Case n°1: Delete all Code Meaning attributes

We set a general rule for the attribute Code Meaning with the action RETIRER.

Case n°2: Delete all Code Meaning attributes except those inside My Second Sequence

  • We set a general rule for the attribute Code Meaning with the action RETIRER.
  • We set a specific rule for the attribute Code Meaning inside My Second Sequence.

Warning

If a general rule is defined for a given sequence. The rule applied to the children will be the strictest between the sequence rule and the sequence child rule.

Warning

If a general rule is defined for a given sequence and children have specific rules, the specific rules will override the general rule

graph TD
A[Tag 0x00540220 in 0x00080100 SQ] --> B{General Rule?};
B -->|Yes| C{Specific Rule?};
C -->|Yes| D[Apply specific rule];
C -->|No| E[Apply the strictest rule between general rules];
B -->|No| Z[Apply the strictest rule: REMOVE];

Define your own recipe

A recipe.json file is already available inside kskit package. However, it is possible to define your own recipe.json.

Warning

The inbuilt recipe.json file was created for the Deep.Piste study. It was made for mammograms only and you should probably define your own file meeting your own needs.

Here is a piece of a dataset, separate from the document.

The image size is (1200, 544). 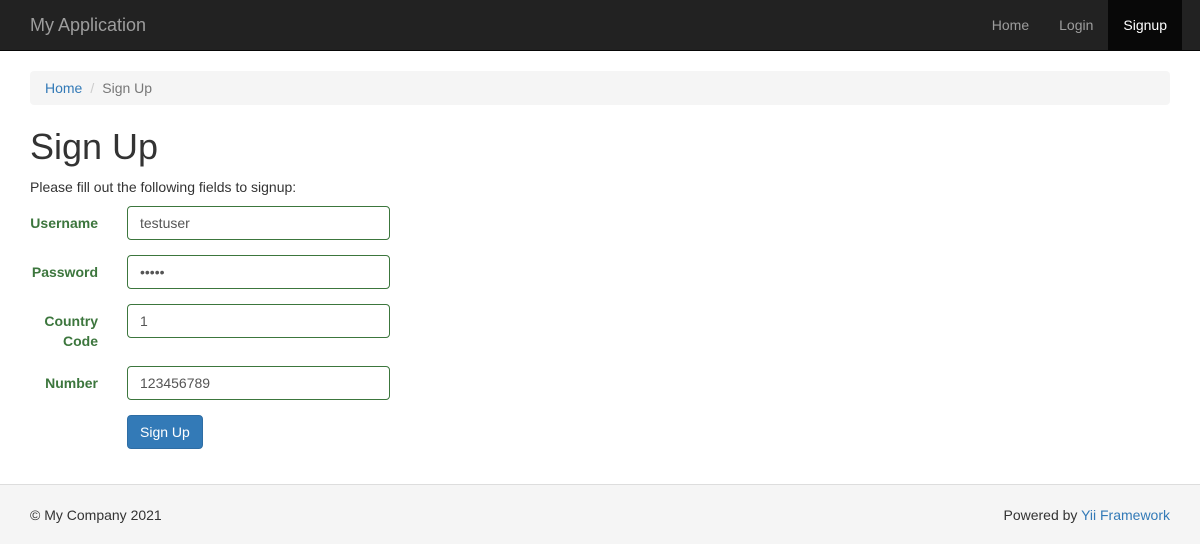 I want to click on breadcrumb: Home / Sign Up, so click(x=600, y=88).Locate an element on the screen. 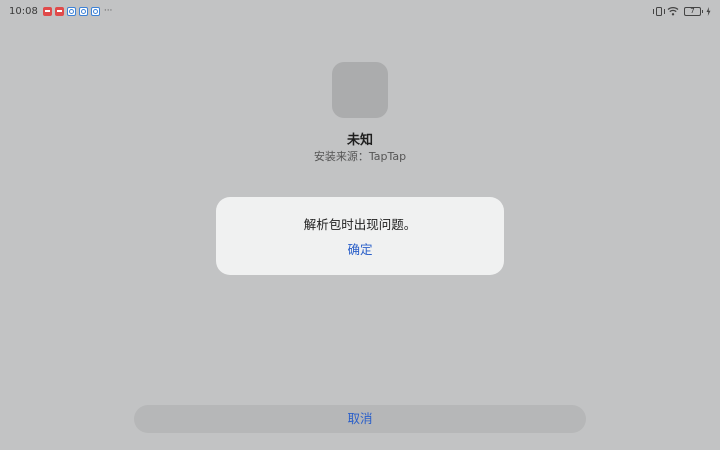 The width and height of the screenshot is (720, 450). cancel-button: 取消 is located at coordinates (360, 419).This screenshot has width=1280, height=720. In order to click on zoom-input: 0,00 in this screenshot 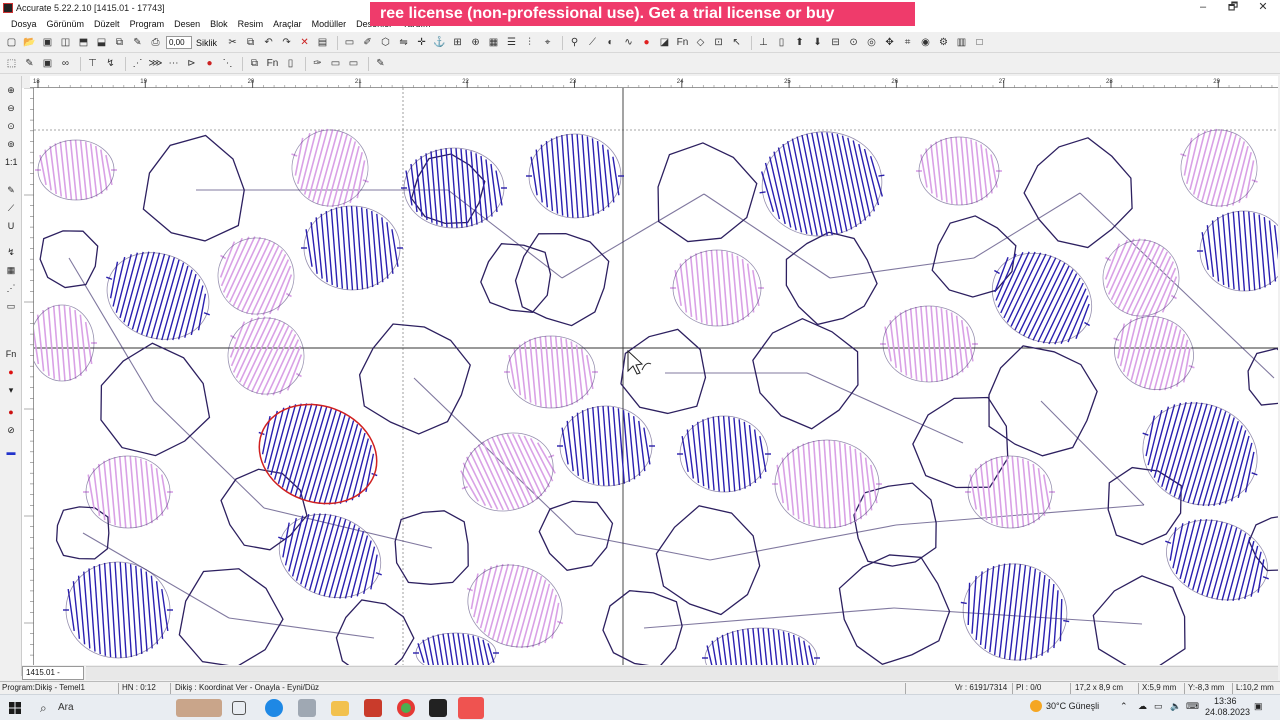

If you don't define a new recipe.json folder, kskit will show a warning and automatically use its inbuilt referential.

In order to do define your own recipe.json, you'll have to create the file $DP_HOME/data/input/recipe.json and respect this structure:

{
    "general_rules": {
        "HEXADECIMAL_DICOM_TAG_ATTRIBUTE": [
            "AttributeName",
            "AttributeType",
            "DeidentificationAction"
        ],
        ...
    },
    "specific_rules": {
        "HEXADECIMAL_DICOM_TAG_OF_CHILD_ATTRIBUTE": {
            "sequence": "HEXADECIMAL_DICOM_TAG_OF_SEQUENCE_ATTRIBUTE",
            "rule": "DeidentificationAction"
        },
        ...
    }
}

Note

  • AttributeName is only used for making the file readable for humans
  • AttributeType is the attribute's DICOM Value Representation (VR). It is represented by two letters.
  • DeidentificationAction is a string that defines which action kskit deidentifier will take for a specific attribute. This value should be among the possible actions in the below table.
Action (French Name) Equivalent in English Description
CONSERVER KEEP The attribute will be kept.
EFFACER ERASE The attribute will still be in the dataset but its value will be blanked.
RETIRER REMOVE The attribute will be removed from the dataset.
PSEUDONYMISER DEIDENTIFY The attribute will be deidentified.

Warning

English names are not supported inside the recipe.json. The equivalent column above is just for information purposes.